The story highlights her strength of character, on the one hand, and the betrayal of the Law by the Judges, on the other hand. As such it is meant to convict Israel about the problem of the miscarriage of justice by those empowered to uphold it, and, as such, a betrayal, and a denial of God. It is, it seems, an ancient and a modern problem. There is something more though not less than the issues of social justice. She is condemned by the assembly because they believed the wicked judges. Thus, we, too, are made complicit in this travesty of justice viewed as a betrayal of God and his Law. Though the Law insists on two witnesses, here human sin and evil seek to undermine and overthrow the Law. The cry of Susanna awakens us to how we can be deceived by those in office whose actions seek their own interest. Not truth, not justice. Her cry awakens us to the deeper truth of God as that which is greater than our sin and evil. This is the greater ethical teaching.
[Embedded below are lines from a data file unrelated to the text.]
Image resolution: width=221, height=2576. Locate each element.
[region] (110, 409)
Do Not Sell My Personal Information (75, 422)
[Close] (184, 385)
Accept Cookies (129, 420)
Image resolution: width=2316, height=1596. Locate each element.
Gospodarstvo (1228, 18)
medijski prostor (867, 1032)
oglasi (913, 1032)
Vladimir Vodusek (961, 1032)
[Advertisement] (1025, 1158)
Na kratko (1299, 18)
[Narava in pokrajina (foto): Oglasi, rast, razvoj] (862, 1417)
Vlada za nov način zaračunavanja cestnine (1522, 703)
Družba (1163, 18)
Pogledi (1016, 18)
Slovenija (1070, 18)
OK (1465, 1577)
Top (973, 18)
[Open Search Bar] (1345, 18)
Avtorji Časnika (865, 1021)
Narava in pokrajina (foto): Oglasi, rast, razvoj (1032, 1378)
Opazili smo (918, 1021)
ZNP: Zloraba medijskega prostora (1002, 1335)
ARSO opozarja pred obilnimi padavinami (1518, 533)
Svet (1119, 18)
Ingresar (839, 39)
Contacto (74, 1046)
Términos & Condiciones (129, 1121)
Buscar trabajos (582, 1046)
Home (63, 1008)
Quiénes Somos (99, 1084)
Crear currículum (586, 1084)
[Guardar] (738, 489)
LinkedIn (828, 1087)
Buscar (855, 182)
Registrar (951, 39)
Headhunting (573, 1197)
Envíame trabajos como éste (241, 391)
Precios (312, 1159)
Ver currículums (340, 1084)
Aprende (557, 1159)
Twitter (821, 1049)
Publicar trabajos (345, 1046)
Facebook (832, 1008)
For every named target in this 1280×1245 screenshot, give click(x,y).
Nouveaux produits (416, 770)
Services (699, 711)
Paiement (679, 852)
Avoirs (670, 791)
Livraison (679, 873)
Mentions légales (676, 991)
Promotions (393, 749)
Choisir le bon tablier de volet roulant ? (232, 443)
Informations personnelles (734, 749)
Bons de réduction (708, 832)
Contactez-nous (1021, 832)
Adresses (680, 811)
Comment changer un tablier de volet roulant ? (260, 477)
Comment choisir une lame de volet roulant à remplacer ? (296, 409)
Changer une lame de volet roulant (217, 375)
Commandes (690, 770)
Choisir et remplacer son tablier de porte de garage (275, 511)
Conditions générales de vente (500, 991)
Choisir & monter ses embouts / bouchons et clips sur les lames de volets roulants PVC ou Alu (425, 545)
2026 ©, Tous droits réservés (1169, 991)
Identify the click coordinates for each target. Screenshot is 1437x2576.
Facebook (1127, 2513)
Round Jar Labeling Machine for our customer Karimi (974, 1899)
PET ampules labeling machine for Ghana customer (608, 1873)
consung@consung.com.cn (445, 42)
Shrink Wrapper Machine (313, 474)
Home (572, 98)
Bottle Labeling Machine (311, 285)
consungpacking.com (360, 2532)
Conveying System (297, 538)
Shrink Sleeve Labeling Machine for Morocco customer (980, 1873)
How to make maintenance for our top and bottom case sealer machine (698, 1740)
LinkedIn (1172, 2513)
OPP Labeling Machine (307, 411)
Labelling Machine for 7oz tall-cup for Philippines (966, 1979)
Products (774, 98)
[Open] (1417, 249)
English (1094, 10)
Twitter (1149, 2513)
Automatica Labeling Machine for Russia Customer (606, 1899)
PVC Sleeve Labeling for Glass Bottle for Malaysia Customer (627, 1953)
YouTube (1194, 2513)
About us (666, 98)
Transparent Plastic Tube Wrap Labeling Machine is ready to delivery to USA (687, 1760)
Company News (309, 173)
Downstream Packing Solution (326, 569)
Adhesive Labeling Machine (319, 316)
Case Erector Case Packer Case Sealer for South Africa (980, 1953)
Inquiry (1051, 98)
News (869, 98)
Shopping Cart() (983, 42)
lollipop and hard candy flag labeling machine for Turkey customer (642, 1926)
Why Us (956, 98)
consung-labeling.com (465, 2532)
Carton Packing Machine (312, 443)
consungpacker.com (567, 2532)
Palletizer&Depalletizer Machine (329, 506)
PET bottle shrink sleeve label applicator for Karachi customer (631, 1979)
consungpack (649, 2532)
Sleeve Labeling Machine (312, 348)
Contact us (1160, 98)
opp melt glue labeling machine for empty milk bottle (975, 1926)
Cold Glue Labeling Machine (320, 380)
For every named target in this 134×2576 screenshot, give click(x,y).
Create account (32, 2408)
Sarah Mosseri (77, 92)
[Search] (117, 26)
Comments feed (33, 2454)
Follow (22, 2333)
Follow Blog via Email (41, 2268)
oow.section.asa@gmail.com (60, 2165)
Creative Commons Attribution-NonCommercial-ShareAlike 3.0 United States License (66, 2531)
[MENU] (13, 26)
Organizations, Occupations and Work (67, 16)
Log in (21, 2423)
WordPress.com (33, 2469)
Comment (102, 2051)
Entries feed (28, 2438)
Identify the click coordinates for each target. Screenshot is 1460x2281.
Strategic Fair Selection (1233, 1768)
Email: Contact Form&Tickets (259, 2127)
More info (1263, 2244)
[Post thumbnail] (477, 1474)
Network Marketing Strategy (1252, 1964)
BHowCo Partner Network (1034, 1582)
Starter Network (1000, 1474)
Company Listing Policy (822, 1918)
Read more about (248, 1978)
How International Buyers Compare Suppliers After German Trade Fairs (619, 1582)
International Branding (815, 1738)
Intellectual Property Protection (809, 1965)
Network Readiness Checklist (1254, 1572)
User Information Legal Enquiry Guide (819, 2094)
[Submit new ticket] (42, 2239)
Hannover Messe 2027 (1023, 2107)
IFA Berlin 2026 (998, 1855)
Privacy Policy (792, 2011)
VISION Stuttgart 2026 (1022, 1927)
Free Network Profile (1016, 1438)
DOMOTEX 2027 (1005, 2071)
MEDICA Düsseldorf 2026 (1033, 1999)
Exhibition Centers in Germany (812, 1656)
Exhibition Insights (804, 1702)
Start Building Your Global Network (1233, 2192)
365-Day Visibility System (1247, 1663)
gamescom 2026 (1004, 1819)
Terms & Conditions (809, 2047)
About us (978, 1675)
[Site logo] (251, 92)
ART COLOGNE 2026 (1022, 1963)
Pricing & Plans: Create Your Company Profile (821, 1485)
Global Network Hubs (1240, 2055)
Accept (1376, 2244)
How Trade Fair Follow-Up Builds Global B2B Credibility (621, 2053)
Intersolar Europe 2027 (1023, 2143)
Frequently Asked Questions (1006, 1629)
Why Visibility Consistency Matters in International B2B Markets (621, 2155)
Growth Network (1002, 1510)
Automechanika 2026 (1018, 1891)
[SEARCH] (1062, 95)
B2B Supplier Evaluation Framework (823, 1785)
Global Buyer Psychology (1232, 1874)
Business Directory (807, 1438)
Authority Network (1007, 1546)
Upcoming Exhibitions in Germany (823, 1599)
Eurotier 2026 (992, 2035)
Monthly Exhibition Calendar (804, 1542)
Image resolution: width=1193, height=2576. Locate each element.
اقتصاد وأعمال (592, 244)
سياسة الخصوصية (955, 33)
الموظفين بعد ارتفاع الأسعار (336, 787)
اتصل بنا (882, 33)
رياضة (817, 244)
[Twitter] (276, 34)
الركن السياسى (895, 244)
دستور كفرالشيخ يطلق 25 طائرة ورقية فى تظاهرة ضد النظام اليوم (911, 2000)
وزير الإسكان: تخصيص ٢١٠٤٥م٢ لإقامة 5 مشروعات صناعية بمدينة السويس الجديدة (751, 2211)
Her cry in the face of her impending death, like the Prodigal Son coming to himself in the realization of his wasted life, awakens us to the God and Father who sees all things, the things of all our hearts and our minds. Coming to himself and remembering his father marks the return of the son. Susanna’s cry marks the turning point for her simply in the acknowledgement of God’s all-seeing love and mercy. At this point we are left wondering about the return of the Prodigal Son. Will it be as servant and not as son? And we are left wondering about Susanna’s situation. How will the evil of the wicked judges be brought to light of justice and truth? What will Daniel do? And what will we do in the face of the egregious miscarriages of justice?
Thursday, May 18 marks the fortieth day after Easter this year and celebrates the Ascension of Christ in the western Christian understanding. His ascension is the homecoming of the Son to the Father, and it is our homecoming as well. It is “the exaltation of our humanity.” We have an end with God. “We ascend,” as Augustine beautifully puts it, “in the ascension of our hearts.” Such are the motions of grace that bring us to the true dignity of our humanity as found in God.